If Round I set the tone, Round II turned up the volume. Across the autumn and winter of 2024, the four cities of the Turning the Tide network pushed their Local Urban Labs into richer, more layered territory, new artists, new methods, and a deepening sense of what it means to make art in the face of ecological crisis. The communities were already waiting. The conversations were already in motion. And the works that emerged were extraordinary.
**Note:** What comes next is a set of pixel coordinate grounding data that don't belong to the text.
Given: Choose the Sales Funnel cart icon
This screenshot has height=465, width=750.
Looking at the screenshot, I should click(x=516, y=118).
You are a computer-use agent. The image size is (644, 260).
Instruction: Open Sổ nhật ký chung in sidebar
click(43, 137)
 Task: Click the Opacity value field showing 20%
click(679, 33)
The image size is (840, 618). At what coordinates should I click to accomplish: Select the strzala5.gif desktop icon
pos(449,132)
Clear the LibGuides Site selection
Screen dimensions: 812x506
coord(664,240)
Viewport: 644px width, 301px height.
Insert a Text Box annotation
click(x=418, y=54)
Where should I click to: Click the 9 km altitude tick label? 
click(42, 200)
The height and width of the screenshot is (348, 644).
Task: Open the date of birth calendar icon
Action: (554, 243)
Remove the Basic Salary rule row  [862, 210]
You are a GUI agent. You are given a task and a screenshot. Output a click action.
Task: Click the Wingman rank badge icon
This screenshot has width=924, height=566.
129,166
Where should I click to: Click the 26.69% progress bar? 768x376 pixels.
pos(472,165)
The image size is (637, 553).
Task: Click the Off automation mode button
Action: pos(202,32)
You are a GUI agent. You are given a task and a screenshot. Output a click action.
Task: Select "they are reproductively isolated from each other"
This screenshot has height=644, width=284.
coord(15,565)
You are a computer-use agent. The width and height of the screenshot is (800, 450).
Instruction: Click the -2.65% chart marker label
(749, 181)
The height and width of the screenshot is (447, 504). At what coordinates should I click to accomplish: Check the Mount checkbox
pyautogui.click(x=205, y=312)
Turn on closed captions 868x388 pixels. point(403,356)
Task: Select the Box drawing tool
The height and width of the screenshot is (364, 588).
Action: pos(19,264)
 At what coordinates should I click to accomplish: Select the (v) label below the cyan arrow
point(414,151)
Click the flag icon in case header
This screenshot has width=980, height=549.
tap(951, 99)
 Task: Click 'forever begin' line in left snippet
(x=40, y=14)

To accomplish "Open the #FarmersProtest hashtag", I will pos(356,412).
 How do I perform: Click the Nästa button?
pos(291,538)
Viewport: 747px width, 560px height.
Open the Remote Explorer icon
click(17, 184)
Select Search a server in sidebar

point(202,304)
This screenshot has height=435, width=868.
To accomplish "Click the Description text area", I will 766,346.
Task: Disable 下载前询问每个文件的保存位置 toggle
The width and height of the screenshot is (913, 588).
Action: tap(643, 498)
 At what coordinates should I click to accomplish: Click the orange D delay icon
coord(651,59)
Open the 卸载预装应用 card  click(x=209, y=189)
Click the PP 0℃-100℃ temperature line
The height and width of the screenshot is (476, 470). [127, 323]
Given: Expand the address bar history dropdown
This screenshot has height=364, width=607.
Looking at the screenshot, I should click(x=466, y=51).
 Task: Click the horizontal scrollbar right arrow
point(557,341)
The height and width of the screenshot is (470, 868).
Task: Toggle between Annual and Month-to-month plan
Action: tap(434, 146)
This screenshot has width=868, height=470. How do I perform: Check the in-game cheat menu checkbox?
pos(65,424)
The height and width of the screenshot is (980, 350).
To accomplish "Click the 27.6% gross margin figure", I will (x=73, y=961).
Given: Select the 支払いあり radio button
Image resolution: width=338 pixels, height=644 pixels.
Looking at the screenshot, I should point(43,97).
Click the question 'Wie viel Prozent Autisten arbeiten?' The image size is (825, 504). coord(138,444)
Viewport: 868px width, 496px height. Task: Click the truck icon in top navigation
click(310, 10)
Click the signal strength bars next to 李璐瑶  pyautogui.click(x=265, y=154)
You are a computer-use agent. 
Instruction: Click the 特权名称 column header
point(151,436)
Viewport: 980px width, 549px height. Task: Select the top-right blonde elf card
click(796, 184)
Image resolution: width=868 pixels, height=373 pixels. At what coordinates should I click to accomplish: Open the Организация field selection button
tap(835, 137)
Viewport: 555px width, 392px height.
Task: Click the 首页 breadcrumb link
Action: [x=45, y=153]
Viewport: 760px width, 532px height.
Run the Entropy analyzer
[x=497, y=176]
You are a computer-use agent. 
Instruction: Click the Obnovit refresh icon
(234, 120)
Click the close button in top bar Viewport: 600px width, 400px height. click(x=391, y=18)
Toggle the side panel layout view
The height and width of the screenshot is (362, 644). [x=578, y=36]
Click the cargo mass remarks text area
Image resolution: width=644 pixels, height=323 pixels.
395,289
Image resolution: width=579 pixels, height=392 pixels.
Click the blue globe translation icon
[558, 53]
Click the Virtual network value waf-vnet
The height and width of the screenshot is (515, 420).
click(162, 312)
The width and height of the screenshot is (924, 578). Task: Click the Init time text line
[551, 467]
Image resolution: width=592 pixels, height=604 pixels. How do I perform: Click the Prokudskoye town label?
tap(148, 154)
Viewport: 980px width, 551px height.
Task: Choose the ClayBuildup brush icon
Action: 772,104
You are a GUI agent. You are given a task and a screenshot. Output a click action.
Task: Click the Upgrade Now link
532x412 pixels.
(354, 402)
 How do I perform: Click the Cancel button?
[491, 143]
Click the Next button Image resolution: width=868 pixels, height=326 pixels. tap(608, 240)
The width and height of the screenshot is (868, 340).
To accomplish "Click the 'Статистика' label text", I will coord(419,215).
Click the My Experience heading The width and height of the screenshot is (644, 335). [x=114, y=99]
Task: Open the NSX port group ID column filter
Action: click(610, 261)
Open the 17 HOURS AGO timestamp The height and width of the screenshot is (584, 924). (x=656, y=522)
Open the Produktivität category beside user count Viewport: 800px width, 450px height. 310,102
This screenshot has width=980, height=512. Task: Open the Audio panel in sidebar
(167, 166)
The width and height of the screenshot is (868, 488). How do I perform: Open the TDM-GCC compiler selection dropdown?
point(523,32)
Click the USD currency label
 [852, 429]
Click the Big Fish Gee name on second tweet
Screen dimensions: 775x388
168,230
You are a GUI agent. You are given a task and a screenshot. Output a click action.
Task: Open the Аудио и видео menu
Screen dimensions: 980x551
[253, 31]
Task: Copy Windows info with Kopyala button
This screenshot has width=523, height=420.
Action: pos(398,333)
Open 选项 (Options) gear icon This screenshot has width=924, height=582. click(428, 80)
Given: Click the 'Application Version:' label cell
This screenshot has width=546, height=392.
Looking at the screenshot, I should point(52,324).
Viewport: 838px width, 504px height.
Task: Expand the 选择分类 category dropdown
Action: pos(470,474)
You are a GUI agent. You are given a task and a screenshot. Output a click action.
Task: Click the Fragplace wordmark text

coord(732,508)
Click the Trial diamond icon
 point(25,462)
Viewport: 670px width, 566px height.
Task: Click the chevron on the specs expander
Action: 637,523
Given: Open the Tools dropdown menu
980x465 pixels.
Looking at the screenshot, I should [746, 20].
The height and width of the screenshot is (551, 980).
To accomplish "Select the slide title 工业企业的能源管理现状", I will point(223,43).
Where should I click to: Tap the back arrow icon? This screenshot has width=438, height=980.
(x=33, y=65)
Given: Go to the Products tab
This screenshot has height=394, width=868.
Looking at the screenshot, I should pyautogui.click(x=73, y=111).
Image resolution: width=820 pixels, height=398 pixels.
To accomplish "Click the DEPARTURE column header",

Here’s a look back at all four.

Evoia, Greece — Grief, Memory, and the Invisible Web

Building on the foundation laid in Round I, Artit welcomed two new artists to Evoia for the second lab: Angela Liosi and Maria Gouveli. Their focus was the island’s floods, disasters that, unlike the wildfires before them, left a quieter, less photographed kind of devastation. A “Passing the Baton” meeting brought all four artists from both rounds together, ensuring the wisdom of Giorgos Gerontides and Christina Maridaki would flow into this new chapter, a beautiful act of community-building as much as project management. The programme once again opened with a workshop led by Dr Spyros Bofylatos, whose frameworks on ecological justice and art as activism set the stage for both artists’ explorations.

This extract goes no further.